An Arizona blood bank, United Blood Services, is reviewing the FDA recommendation, setting up systems to screen for Zika and training staff, said spokeswoman Sue Thew.

“We are doing automatic testing in Florida and will be implementing, within four weeks, the testing on all donated blood right here in Arizona,” Thew said in late August. “Currently United Blood Services is testing all blood from donors who have traveled to a Zika-impacted area.”

In February, United Blood Services asked people who had traveled to areas with Zika to wait 28 days before donating blood. The donor delay was lifted in mid-July but such travelers’ blood donations will be tested.

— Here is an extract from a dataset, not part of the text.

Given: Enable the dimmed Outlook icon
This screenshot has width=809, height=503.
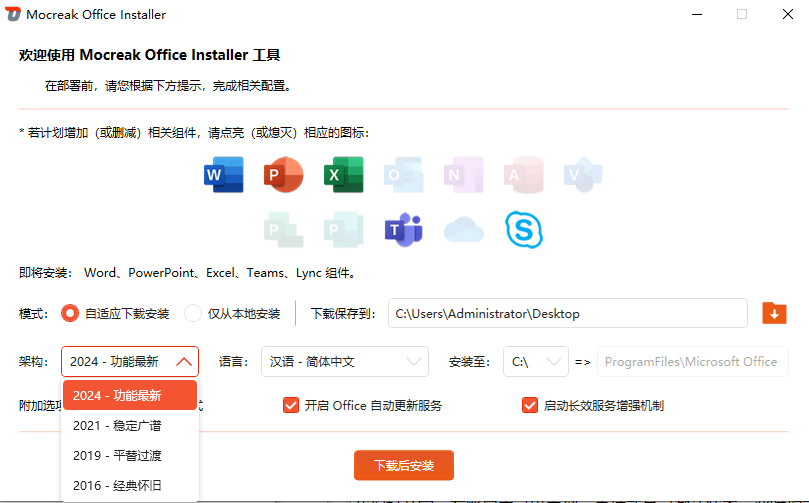Looking at the screenshot, I should 403,175.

“Every donor who comes in to give blood is shown a special sheet that they’re asked to review and (it) has a list of all the impacted countries,” Thew said. “Should that person have traveled to one of those areas, we automatically implement the testing,” Thew said.

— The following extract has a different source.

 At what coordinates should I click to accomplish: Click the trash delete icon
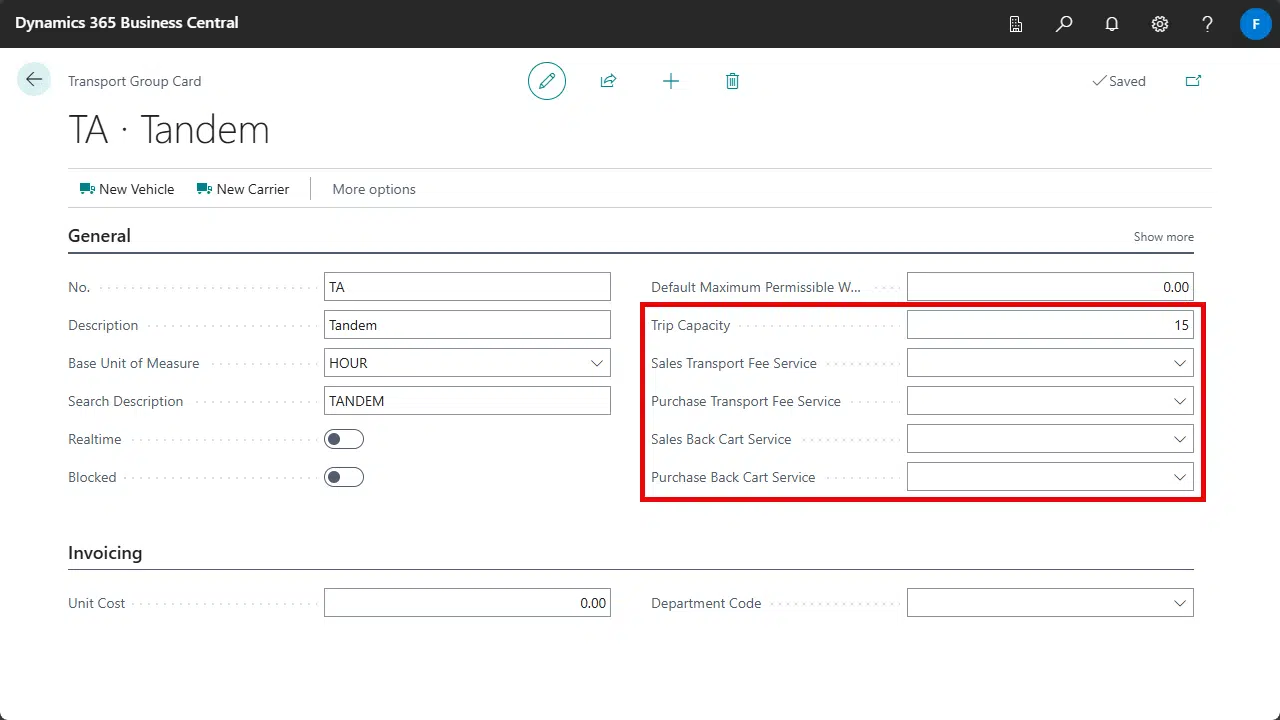(x=732, y=81)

State health officials reported 25 Zika cases in Arizona, all linked to travel. Florida is the only state to have cases unrelated to travel.

The World Health Organization has called the Zika virus an international public health emergency that can lead to children born with unusually small heads, or microcephaly. The virus is spread through the bite of a mosquito.

Tempe resident Serena Christianson, who volunteered at the 2016 Rio Olympic Games and has donated blood, said testing for the virus is a good idea.

“I think it’s important to actually be over cautious,” Christianson said. “I’m definitely appreciative of the fact that they are being thorough with testing for Zika and honestly testing for any kind of diseases in our blood system.”

All donated blood is screened for several diseases, including HIV, hepatitis B, hepatitis C, HTLV, West Nile Virus, Chagas’ disease and syphilis, according to United Blood Services’ website.

Christianson trusts that the blood banks have peoples’ best interest in mind.

“Any recommendation they have that has people’s health and is putting that at the forefront I think it should be honored and it shouldn’t be challenged in anyway,” Christianson said.

Thew said it shouldn’t take more time to screen for Zika.

Thew said that United Blood Services is doing everything medically necessary to make sure the blood supply is safe.

“You can’t catch anything from donating blood and even on the receiving end, our blood supply has never been safer,” Thew said.